To detect functional MN activity, we measured the acetylcholine content in the MNM and conditioned media (CM) after 1, 2, 3, and 4 weeks of MN differentiation. Samples were collected and stored at −80 °C. The CM sample was prepared by aspirating the culture medium and washing the cells twice with PBS, and then the T-MSC-MNCs were incubated with serum-free DMEM/F12 media for 24 h. The serum-free media was collected by centrifugation 1000 g for 5 min, and the supernatant collected as CM. Acetylcholine content was measured using an assay kit (Cell Biolabs, San Diego, CA, USA). A standard curve was used to determine the acetylcholine concentration in the tested samples. Results were measured using a microplate reader (Bio Tek Instruments, Winooski, VT, USA) as per the manufacturer’s instructions [42].

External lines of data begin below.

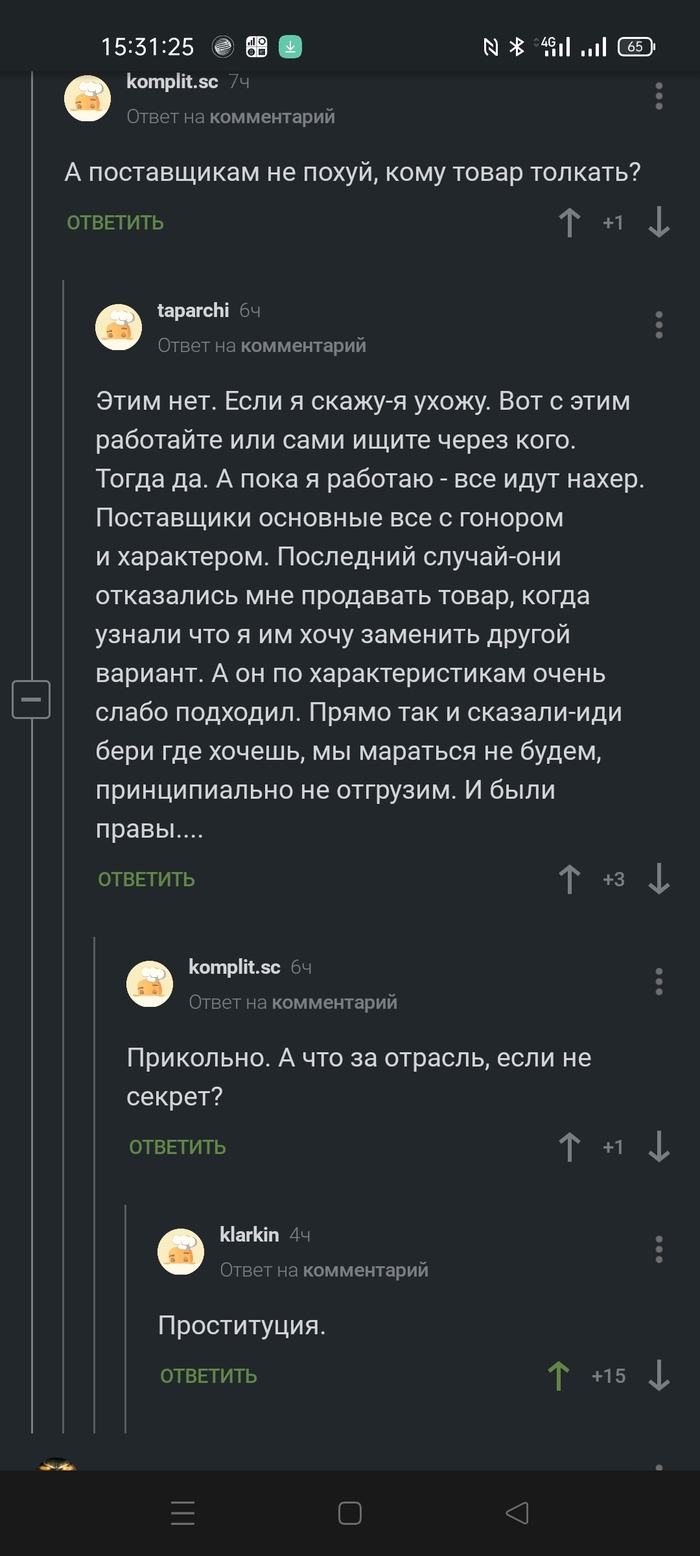Image resolution: width=700 pixels, height=1556 pixels.
Task: Open the hamburger menu in the navigation bar
Action: coord(182,1513)
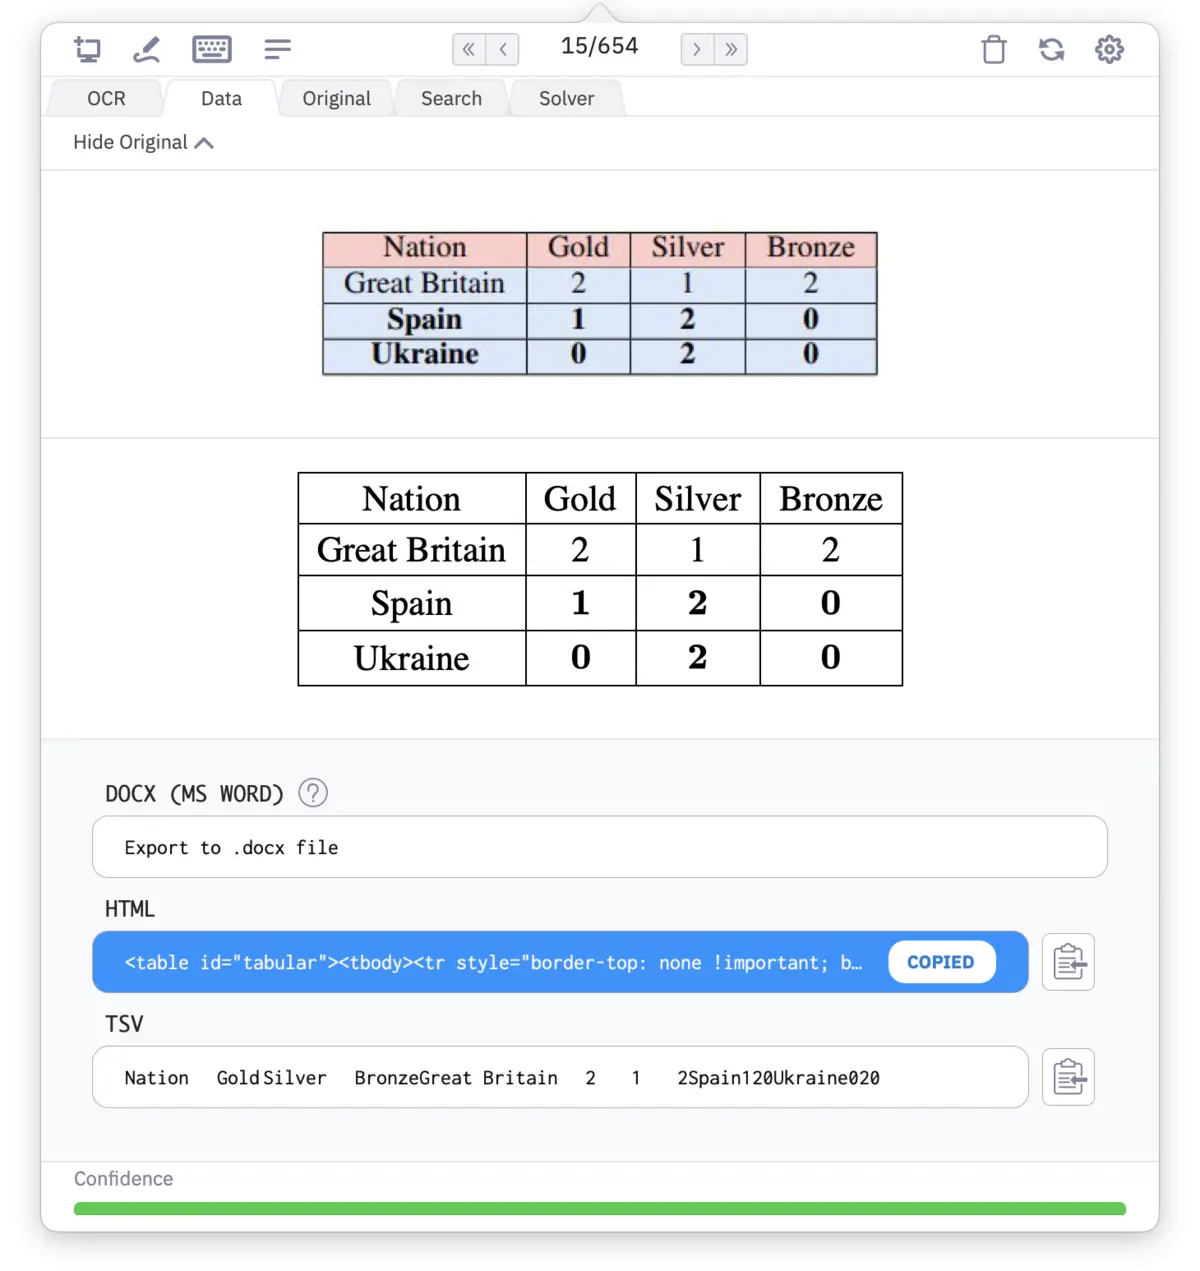Viewport: 1200px width, 1271px height.
Task: Collapse the Hide Original section
Action: [x=143, y=143]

4.7. Coculture of Human Skeletal Muscle Cells with T-MSC-MNCs

Human skeletal muscle cells (hSKMC; Lonza Walkersville, Walkersville, MD, USA) were plated on cover glasses (Paul Marienfeld, Lauda-Kӧnigshofen, Germany) and cultured until the cells reached approximately 60% confluence, and then cultured in SKMC differentiation medium (PromoCell, Heidelberg, Germany) to induce the formation of myotubes. Subsequently, the medium was changed to MNM and the SKMC myotubes were cultured for 4 additional days. Finally, the T-MSC-MNCs were plated onto the SKMC-derived myotubes and cocultured for 3–4 days in MNM.

4.8. Statistical Analysis

Data are presented as the mean ± standard error of the mean (SEM) and analyzed using the GraphPad Prism version 4 (GraphPad Software, San Diego, CA, USA). Statistical comparisons between the control and test groups were analyzed by one-way analysis of variance (ANOVA) followed by Tukey’s post-hoc test for the western blotting, RT–qPCR and enzyme-driven reaction assay. Student’s t-test was used for the comparison of neurotrophic factors. Differences were considered significant at p < 0.05.

5. Conclusions

In conclusion, this study showed that we could differentiate T-MSC-NPCs derived from human T-MSCs into functional T-MSC-MNCs using our methods. We confirmed that expression of MN-related markers such as Islet 1, HB9, and ChAT by T-MSC-MNCs increased after MN differentiation compared with that in T-MSC. Also, T-MSC-MNCs showed increased acetylcholine secretion to the differentiating medium and acetylcholine receptor clusters were identified when they were cocultured with hSKMCs. These results indicate that the differentiation method used in this study was very effective. However, it is yet to be determined whether the functional MN differentiation and the morphological improvements in MNCs will be useful for the treatment of human MND and other neuromuscular disorders.